RP2E INRA Université de Lorraine

Adhesive interactions between milk glycoproteins and Lactobacillus rhamnosus GG impact bacterial attachment to intestinal cell

NanoInBio, 22-27 mai, Le Gosier (Guadeloupe), France

Burgain, J., Guerin, J., Soligot-Hognon, C., Huguet, M., Francius, G., El-Kirat-Chatel, S., Gomand, F., Le Roux, Y., Borges, F., Scher, J., Gaiani, C.


Human milk plays an essential role in naturally protecting the neonatal gut from infections. This beneficial effect can be attributed to the presence of biomolecules such as oligosaccharides and glycoconjugates. Amongst these fractions, human milk glycoproteins (GPs) are known to exhibit strong antiadhesive activities toward a wide variety of pathogens. GPs can act as decoys and bind to bacterial adhesive sites, which prevents them from binding to tissue.

On the opposite, direct binding of probiotic bacteria to host cells is needed to obtain a beneficial effect. Probiotic bacteria exert a variety of beneficial effects, including positive changes in the microbiota composition, regulation of the epithelial barrier function, modulation of immune responses, and interactions with the gut-brain barrier. Lactobacillus rhamnosus GG (LGG) is one of the best clinically documented and most commercialized probiotic microorganisms, with documented health benefits ranging from gastro-intestinal health to immune modulatory effects. LGG is known for its adhesive capacity. When LGG binds to enteric epithelium, the adhesion of other pathogens is inhibited. This process is called competitive colonization and stands for one of the first underlying causes of the effectiveness of LGG in preventing intestinal infection. LGG is active when adhering to mucus and this is largely due to its pili.

Milk is the most popular matrix used as a delivery system of lactic acid bacteria but the ability of GPs to prevent bacterial attachment to epithelial cells is important to consider as it would be deleterious to functional food efficiency. In the present project, LGG (wild-type strain) and three of its surface mutants were used as candidate to testthe ability of milk GPs to inhibit bacterial adhesion to intestinal cells.

First, LGG surface mutants were compared using Atomic Force Microscopy (AFM) in force spectroscopy mode with tips decorated with milk proteins to better understand adhesion mechanisms with milk GPs. Results demonstrated the ability of LGG cells to adhere via their SpaCBA pili to milk GPs. Pili also stand for the surface structure engaged in bacterial adhesion to epithelial intestinal cells. It was highlighted that the presence of GPs in the dairy matrix decrease significantly bacteria attachment ability to Caco-2 TC7 cells. It is therefore suggested that the GPs bind to the SpaCBA pili adhesion sites and inhibit further adhesion to Caco-2 TC7 cells when LGG reach the intestine in presence of this component.
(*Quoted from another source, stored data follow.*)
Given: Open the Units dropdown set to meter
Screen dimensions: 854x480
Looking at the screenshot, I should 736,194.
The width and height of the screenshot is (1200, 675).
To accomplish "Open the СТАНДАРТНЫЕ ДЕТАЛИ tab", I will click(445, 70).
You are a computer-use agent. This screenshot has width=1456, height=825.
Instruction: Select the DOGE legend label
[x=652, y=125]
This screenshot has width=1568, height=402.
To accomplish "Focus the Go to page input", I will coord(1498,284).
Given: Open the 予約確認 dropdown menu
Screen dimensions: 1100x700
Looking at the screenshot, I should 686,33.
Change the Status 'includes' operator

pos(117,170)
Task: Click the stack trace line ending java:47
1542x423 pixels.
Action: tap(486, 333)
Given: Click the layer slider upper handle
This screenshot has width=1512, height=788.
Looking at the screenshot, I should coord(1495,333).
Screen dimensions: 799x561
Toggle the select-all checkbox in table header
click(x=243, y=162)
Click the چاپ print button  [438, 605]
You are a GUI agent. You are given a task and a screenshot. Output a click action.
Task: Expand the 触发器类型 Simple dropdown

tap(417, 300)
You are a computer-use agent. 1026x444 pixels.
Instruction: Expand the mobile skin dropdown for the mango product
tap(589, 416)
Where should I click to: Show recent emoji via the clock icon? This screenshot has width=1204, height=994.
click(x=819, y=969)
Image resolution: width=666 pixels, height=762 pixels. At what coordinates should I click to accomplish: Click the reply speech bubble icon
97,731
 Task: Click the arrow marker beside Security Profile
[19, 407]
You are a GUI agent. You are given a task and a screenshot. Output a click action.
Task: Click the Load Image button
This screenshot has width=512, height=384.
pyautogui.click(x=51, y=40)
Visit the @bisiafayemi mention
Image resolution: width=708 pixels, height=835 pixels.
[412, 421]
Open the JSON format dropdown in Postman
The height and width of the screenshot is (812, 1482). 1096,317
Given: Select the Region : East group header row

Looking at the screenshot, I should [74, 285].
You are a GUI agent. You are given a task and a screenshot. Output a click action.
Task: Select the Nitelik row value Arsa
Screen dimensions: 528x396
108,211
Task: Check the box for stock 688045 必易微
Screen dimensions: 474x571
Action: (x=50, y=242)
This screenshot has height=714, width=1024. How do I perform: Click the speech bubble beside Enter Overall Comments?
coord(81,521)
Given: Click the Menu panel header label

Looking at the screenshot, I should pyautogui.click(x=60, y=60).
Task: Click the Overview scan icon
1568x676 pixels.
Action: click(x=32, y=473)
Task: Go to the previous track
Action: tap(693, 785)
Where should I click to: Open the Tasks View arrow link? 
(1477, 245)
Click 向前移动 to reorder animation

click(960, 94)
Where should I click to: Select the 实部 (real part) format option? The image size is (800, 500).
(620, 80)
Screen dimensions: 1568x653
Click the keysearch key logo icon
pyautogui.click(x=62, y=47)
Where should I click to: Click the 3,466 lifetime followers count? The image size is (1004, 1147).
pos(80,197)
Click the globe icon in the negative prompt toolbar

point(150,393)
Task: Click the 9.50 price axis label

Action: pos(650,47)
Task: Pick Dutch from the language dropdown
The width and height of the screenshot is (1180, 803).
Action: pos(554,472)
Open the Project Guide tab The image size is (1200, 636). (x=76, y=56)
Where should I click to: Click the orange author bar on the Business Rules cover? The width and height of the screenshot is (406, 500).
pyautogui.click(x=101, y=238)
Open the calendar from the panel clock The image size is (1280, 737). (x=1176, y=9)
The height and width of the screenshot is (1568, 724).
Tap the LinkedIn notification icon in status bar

This work highlights a possible competition between LGG adhesion to milk GPs and to epithelial intestinal cells. This competition impacts negatively the adhesion capacity of LGG to intestinal cells and could be detrimental to its probiotic action. However, further work is required to evaluate if the successive digestion steps can impact the bacterial adhesion to milk GPs thus allowing the strains to preserve their ability to bind enteric epithelium.